Wisconsin Chronicle

Post-split HP 2016 forecast on tap

Post-split HP 2016 forecast on tap

Wall Street is interested to hear from executives Tuesday of both companies that emerged from last month’s split of Hewlett-Packard, when its fiscal year financials are released after the market closes. Several other tech stocks prove worth watching, too.hp-headquarters

Hewlett-Packard. HP Inc. (HPQ) and Hewlett Packard Enterprise (HPE) began operating separately in November, but its last quarter and fiscal year, which ended Oct. 31, will be released later today. Analysts hope to get a sense of whether the split “is finally the spark” for the enterprise company, run by CEO Meg Whitman, to “go on a surge of M&A in 2016,” said FBR Capital Markets’ Daniel Ives. HPE shares are down nearly 8% since the split to $13.85, while shares in HPQ, which sells printers and PCs, is up more than 16% to $14.23.

GameStop. The video game retail chain posted third quarter earnings that missed Wall Street expectations, causing its stock to close Monday down 4% to $37.61. Shares fell 3.75% in early trading Tuesday. Sales of new games such as Halo 5: Guardians and Assassin’s Creed Syndicate did not sell as well as expected, the company said. Net income fell 11% to $57 million and comparable store sales fell 1%, short of the chain’s projections of 1% to 4% growth for the quarter. GameStop said its full year same-store sales would fall between a 2% to 6% increase.

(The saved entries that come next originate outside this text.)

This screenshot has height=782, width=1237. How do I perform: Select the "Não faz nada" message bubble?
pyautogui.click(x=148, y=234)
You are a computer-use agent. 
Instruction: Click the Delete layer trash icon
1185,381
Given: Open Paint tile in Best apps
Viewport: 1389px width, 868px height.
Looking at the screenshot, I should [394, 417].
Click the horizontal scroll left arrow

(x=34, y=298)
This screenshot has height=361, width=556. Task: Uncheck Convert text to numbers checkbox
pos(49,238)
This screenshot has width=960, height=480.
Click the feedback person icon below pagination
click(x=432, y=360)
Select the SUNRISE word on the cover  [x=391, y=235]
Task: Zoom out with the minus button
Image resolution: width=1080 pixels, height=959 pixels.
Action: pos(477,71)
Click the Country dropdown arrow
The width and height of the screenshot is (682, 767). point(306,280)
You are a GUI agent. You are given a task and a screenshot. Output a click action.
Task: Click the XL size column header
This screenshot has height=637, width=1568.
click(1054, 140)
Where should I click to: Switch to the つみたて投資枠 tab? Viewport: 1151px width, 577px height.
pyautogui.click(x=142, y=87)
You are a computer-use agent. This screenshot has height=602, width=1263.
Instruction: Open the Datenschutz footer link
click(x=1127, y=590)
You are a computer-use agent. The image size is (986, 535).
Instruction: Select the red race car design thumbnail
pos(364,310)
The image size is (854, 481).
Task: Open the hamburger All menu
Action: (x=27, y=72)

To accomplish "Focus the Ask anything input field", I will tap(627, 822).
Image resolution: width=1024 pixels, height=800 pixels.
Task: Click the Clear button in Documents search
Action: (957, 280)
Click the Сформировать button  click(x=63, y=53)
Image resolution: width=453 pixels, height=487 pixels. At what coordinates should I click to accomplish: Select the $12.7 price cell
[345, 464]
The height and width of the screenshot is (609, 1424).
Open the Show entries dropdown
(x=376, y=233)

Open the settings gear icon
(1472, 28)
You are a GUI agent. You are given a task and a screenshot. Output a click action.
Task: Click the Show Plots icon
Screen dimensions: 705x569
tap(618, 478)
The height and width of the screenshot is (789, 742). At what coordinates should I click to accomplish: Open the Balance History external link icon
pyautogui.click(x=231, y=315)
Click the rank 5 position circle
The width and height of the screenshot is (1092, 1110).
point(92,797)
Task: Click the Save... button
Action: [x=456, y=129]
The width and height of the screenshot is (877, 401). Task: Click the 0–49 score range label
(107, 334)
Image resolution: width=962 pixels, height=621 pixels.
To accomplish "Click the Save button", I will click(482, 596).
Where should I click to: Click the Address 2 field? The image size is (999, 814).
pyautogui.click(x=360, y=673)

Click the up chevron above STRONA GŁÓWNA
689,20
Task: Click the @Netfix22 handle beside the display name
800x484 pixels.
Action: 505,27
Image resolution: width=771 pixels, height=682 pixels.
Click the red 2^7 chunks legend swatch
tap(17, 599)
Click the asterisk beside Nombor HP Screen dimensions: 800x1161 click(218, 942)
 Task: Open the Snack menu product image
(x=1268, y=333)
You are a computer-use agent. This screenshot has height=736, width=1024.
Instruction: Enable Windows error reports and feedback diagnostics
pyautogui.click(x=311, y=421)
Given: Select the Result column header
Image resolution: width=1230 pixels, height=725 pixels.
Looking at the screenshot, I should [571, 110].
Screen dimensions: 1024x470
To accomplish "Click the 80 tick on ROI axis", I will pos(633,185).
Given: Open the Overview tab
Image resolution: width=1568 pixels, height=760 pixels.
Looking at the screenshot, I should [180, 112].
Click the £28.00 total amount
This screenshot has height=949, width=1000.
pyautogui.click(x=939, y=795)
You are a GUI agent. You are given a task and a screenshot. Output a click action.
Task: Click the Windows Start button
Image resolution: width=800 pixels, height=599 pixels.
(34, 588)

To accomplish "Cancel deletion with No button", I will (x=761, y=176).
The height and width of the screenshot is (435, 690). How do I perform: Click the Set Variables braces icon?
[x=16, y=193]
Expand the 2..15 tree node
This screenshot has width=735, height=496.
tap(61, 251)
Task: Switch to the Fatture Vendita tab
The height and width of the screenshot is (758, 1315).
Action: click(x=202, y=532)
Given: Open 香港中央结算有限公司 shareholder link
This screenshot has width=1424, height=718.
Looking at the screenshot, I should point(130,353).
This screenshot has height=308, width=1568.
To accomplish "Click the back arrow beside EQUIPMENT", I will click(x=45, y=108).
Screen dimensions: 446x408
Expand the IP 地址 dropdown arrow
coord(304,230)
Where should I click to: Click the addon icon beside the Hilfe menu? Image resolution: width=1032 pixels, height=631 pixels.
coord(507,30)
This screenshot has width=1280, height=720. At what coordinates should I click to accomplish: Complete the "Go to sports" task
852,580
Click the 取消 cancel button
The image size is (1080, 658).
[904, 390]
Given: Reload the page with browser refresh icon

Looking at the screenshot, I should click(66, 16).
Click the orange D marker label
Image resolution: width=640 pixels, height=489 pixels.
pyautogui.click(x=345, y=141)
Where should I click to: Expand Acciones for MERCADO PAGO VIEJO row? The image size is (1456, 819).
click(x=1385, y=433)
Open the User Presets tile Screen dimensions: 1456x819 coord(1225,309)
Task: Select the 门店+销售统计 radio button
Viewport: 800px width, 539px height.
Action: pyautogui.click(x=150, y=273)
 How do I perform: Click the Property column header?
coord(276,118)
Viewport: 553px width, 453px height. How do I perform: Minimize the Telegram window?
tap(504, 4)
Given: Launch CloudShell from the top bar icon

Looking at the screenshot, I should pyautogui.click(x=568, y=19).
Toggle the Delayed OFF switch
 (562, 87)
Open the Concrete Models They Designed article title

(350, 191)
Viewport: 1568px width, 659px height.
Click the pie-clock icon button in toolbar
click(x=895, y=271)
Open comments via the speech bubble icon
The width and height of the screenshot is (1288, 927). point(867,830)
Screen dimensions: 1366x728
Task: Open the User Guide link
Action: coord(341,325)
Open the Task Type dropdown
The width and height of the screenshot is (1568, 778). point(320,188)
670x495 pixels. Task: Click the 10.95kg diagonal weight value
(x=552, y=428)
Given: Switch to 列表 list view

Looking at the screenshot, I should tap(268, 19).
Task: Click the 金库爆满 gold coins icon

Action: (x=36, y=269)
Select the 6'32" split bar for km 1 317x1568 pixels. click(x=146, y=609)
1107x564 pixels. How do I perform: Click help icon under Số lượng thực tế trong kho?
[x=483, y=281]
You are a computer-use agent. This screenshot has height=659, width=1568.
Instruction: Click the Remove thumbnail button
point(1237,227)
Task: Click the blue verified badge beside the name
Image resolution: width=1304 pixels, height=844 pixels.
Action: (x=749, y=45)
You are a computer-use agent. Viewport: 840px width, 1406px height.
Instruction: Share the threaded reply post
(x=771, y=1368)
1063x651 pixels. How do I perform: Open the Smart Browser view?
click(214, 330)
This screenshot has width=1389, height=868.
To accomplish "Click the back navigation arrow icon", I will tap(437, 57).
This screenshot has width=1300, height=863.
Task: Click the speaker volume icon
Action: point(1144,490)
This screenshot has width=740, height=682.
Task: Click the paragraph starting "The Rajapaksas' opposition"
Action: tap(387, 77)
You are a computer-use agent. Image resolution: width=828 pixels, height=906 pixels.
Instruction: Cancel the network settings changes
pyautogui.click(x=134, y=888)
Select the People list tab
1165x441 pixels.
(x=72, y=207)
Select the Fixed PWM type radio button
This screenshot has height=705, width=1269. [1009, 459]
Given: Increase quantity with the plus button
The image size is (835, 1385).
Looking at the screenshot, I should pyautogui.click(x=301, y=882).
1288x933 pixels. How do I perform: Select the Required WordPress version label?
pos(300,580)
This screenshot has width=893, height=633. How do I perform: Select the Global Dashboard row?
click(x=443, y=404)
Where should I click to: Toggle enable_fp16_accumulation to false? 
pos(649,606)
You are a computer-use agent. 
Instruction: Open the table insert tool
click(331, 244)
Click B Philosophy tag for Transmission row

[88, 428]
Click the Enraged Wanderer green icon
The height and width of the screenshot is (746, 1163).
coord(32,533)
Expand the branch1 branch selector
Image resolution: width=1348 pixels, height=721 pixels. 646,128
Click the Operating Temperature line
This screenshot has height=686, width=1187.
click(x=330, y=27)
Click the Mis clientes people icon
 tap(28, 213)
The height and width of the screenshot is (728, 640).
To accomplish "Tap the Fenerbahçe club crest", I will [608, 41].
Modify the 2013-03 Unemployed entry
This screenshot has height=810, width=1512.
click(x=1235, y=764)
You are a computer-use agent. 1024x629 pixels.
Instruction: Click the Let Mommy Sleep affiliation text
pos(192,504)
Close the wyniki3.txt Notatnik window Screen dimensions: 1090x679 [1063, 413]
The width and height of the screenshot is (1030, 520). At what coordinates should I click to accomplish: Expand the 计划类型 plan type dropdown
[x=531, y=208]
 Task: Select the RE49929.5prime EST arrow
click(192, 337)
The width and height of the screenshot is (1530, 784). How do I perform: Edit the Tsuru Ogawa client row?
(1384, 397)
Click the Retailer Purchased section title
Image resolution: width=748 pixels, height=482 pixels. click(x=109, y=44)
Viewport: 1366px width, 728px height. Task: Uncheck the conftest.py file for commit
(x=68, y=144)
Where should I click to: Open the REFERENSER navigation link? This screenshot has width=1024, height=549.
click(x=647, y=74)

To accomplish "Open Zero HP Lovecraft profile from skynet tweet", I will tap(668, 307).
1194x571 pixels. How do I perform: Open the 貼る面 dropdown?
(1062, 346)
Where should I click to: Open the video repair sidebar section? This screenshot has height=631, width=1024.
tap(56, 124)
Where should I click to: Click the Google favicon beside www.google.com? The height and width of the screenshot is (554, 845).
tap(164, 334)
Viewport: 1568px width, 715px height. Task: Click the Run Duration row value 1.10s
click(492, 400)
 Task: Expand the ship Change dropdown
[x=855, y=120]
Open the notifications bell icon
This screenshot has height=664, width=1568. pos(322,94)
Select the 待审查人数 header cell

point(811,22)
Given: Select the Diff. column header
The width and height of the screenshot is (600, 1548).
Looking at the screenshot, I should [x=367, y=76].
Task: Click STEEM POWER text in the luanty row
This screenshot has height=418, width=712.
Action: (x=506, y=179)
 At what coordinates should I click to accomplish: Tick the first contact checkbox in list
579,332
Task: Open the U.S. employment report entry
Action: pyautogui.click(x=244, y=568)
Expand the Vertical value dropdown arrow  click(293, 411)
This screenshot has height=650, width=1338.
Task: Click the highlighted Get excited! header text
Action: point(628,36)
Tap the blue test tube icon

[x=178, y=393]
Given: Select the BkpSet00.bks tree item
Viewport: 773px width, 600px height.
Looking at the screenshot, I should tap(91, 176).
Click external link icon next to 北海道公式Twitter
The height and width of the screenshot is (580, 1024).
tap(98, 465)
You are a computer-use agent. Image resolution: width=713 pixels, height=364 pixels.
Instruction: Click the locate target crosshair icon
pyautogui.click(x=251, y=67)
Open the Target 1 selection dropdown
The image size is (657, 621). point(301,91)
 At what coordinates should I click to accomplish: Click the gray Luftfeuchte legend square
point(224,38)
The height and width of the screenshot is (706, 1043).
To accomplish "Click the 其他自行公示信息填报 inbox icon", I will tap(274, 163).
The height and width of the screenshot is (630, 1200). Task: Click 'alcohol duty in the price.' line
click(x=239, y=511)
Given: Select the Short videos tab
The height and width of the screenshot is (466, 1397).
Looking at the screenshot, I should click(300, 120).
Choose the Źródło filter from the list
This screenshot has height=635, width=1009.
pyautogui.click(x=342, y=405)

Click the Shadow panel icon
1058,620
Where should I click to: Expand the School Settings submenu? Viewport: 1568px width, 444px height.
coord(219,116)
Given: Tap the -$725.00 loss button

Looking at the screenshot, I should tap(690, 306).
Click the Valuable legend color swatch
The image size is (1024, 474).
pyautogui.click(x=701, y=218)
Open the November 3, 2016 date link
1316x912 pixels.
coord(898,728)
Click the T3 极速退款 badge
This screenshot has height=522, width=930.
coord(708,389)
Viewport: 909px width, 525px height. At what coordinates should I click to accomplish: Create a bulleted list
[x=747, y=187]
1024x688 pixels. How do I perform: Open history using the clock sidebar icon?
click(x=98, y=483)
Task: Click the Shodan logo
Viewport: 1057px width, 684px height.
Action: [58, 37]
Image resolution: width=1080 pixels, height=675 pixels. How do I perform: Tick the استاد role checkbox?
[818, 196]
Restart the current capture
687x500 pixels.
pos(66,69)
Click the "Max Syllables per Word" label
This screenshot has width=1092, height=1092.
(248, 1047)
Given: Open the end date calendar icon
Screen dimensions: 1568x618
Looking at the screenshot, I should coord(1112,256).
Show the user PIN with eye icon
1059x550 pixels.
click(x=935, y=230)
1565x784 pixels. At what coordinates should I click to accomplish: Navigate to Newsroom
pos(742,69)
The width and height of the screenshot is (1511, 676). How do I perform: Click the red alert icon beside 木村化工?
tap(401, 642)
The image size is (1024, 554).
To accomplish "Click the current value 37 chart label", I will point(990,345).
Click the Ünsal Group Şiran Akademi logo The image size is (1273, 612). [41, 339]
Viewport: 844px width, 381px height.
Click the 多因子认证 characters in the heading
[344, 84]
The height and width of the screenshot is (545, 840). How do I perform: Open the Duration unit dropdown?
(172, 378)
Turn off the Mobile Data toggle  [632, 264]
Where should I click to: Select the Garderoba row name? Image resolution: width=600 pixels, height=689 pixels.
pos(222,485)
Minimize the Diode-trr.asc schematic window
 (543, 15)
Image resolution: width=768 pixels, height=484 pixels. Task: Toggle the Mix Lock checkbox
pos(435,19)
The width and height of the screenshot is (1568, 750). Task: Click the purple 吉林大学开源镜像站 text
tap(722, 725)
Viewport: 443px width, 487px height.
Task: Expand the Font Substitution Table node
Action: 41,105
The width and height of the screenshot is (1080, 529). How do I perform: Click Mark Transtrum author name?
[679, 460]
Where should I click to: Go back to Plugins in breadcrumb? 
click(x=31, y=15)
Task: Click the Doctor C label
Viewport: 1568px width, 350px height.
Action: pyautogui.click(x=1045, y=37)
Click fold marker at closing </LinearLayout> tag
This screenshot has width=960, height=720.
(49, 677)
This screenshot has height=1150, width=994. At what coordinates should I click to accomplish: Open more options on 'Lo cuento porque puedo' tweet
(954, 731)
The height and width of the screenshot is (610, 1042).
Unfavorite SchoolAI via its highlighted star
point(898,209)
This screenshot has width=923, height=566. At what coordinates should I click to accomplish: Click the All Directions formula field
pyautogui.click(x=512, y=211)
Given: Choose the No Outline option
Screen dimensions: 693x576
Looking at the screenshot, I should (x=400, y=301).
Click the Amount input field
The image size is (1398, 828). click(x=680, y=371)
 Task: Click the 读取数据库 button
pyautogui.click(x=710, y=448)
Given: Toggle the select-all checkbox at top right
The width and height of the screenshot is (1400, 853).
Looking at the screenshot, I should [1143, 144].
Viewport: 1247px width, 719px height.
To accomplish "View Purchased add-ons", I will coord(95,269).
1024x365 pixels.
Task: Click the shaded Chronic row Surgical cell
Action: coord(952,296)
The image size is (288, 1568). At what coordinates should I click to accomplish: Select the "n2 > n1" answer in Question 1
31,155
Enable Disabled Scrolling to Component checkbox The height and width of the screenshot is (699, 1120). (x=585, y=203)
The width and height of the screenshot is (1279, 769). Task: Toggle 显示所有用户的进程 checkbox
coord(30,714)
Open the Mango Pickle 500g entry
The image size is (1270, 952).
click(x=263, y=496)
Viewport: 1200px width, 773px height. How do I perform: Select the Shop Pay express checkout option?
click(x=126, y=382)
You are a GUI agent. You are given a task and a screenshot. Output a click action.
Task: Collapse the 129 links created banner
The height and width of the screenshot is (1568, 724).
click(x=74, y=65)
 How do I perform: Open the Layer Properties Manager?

Electronic Arts. The video game publisher saw its shares fall nearly 5% to $68.98 Monday after GameStop mentioned that sales of Star Wars Battlefront, which hit stores last week, were falling short of their forecast. Analysts, however, said that the it was too early to assess the game’s ultimate success. “There are a lot of days left in holiday shopping season, and although GameStop may not see its market share for Star Wars recover due to the ‘grandma effect,’ we are confident that other retailers will have sufficient supply of the EA game to allow grandmas all over the world to scratch another gift off of their holiday list,” said Wedbush Securities’ Michael Pachter.

Yahoo. CEO Marissa Mayer is faced with “a crisis of morale,” according to a Tuesday story in The Wall Street Journal. Concerns have escalated over the last week since an activist investor questioned the web media company’s plan to spinoff its stake in Alibaba. Shares closed Monday up 0.76% to $33.36.

Amazon. The e-tailing giant announced a deal Tuesday with JetBlue to provide free Wi-Fi on more than 150 of its planes. Elsewhere, the Vice Media-owned tech news site Motherboard said that Amazon is testing an air freight service in Ohio. “Amazon Prime Air has a nice ring to it,” said Robert W. Baird & Co.’s Colin Sebastian. The management firm last month forecasted that Amazon would create a third-party logistics service. Shares closed Monday up 1.58% to $678.99.